Royal Courts of Justice
Strand, London, WC2A 2LL
Before :
MR JUSTICE TUGENDHAT
Between :
Northern Rock PLC | Claimant |
- and - | |
The Financial Times Limited & Person or Persons Unknown | Defendants |
Mr Richard Spearman QC (instructed by Schillings) for the Claimant
Mr Desmond Browne QC and Mr Jonathan Barnes (instructed by Olswangs) for the 1st Defendant
Mr David Price of David Price Solicitors and Advocates for Telegraph Media Group Ltd
Hearing dates: Tuesday 13th November 2007
REASONS FOR JUDGMENT
Judgment
Mr Justice Tugendhat :
At about 18.50 hrs on Tuesday 13th November 2007 I granted an injunction to restrain the publication of certain information about the claimant set out in a document entitled “Briefing Memorandum”. The injunction was subject to a proviso that it did not apply to information which had, at 19.00 hrs, been published otherwise than solely on a part of the FT.com website known as FT Alphaville. The injunction is to run until the return date namely Tuesday 20th November 2007.
The precise form of the injunction is as set out in the order itself. The hearing started at about 1630 hrs. I gave my decision at the end of the hearing, and stated that these reasons for it would follow. The hearing was in private. These reasons are given in public.
The financial difficulties of the claimant, and the fact that the Bank of England has given guarantees to its depositors, are matters which are both very widely known and of very great public interest. Since those difficulties have arisen, the claimant and many others have been actively concerned in attempting to resolve the crisis in its affairs. Three advisers retained by the Claimant are Merrill Lynch, Citibank and the Blackstone Group. They have prepared the Briefing Memorandum for distribution to financial institutions.
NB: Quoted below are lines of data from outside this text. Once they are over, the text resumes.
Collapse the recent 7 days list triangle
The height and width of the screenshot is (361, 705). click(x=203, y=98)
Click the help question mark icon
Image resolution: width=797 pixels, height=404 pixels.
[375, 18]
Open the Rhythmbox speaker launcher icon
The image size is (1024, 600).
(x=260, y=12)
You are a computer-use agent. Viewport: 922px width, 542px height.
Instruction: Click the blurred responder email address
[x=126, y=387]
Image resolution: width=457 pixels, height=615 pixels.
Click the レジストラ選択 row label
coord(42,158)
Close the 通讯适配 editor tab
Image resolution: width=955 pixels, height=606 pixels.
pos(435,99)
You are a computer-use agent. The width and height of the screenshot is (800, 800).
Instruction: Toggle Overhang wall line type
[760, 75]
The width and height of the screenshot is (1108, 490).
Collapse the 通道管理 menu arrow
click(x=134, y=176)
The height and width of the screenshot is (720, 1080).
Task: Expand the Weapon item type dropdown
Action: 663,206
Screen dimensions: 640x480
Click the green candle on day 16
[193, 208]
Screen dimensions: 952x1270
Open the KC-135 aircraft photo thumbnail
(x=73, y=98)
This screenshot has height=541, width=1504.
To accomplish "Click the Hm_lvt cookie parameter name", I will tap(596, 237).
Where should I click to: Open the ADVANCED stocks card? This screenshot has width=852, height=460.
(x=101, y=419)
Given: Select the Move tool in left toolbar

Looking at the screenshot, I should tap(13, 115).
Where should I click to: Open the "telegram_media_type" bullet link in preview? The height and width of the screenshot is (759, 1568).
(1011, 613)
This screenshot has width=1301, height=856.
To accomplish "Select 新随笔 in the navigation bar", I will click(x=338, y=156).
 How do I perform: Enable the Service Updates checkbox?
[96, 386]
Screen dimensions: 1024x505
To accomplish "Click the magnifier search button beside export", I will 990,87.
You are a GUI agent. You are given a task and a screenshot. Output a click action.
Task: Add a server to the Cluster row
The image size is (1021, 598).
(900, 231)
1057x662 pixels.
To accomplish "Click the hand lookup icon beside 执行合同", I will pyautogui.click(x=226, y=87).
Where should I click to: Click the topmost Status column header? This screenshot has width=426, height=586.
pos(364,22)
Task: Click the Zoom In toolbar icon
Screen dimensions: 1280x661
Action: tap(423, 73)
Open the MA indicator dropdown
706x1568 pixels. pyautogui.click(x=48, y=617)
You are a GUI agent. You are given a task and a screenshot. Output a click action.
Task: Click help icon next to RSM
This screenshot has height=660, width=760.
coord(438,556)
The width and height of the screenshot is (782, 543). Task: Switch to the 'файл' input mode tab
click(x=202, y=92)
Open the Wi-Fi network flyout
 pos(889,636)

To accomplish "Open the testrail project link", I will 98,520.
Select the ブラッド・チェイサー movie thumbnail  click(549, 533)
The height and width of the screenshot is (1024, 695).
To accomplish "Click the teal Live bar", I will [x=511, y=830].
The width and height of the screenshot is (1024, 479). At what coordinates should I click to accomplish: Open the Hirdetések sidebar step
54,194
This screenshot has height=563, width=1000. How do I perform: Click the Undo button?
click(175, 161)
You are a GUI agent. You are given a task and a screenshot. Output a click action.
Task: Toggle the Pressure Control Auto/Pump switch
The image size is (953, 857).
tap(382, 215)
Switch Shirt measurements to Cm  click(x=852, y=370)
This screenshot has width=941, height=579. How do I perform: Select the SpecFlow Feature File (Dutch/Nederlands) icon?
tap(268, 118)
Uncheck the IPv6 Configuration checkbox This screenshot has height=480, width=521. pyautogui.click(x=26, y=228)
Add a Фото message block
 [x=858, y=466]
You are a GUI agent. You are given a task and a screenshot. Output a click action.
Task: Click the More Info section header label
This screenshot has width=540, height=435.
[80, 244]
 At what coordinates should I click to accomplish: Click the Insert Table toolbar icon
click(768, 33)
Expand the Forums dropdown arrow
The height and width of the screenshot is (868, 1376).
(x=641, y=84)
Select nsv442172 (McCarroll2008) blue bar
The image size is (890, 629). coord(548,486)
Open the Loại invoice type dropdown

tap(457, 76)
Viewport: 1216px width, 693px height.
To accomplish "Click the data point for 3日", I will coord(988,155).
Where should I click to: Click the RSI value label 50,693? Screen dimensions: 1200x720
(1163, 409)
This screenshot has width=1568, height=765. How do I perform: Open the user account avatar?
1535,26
Earlier this month the claimant caused to be prepared, and sent out to a number of interested parties, a letter. This contained a provision for its terms to be accepted and agreed by the recipients. The letter states that in order to allow the addressee of the letter to evaluate the possible subscription for a class of shares in the claimant, or any other transaction between the addressee and the claimant, the claimant would deliver to the addressee, upon the addressee’s execution and delivery to the claimant of this letter agreement, certain information about the claimant (i.e. the Briefing Memorandum). Before receiving such information the addressee was required to agree to keep specified information (referred to as “Proprietary Information”) strictly confidential, and not to disclose, reproduce, distribute or reveal it to any person other than representatives (who are defined), subject to immaterial exceptions.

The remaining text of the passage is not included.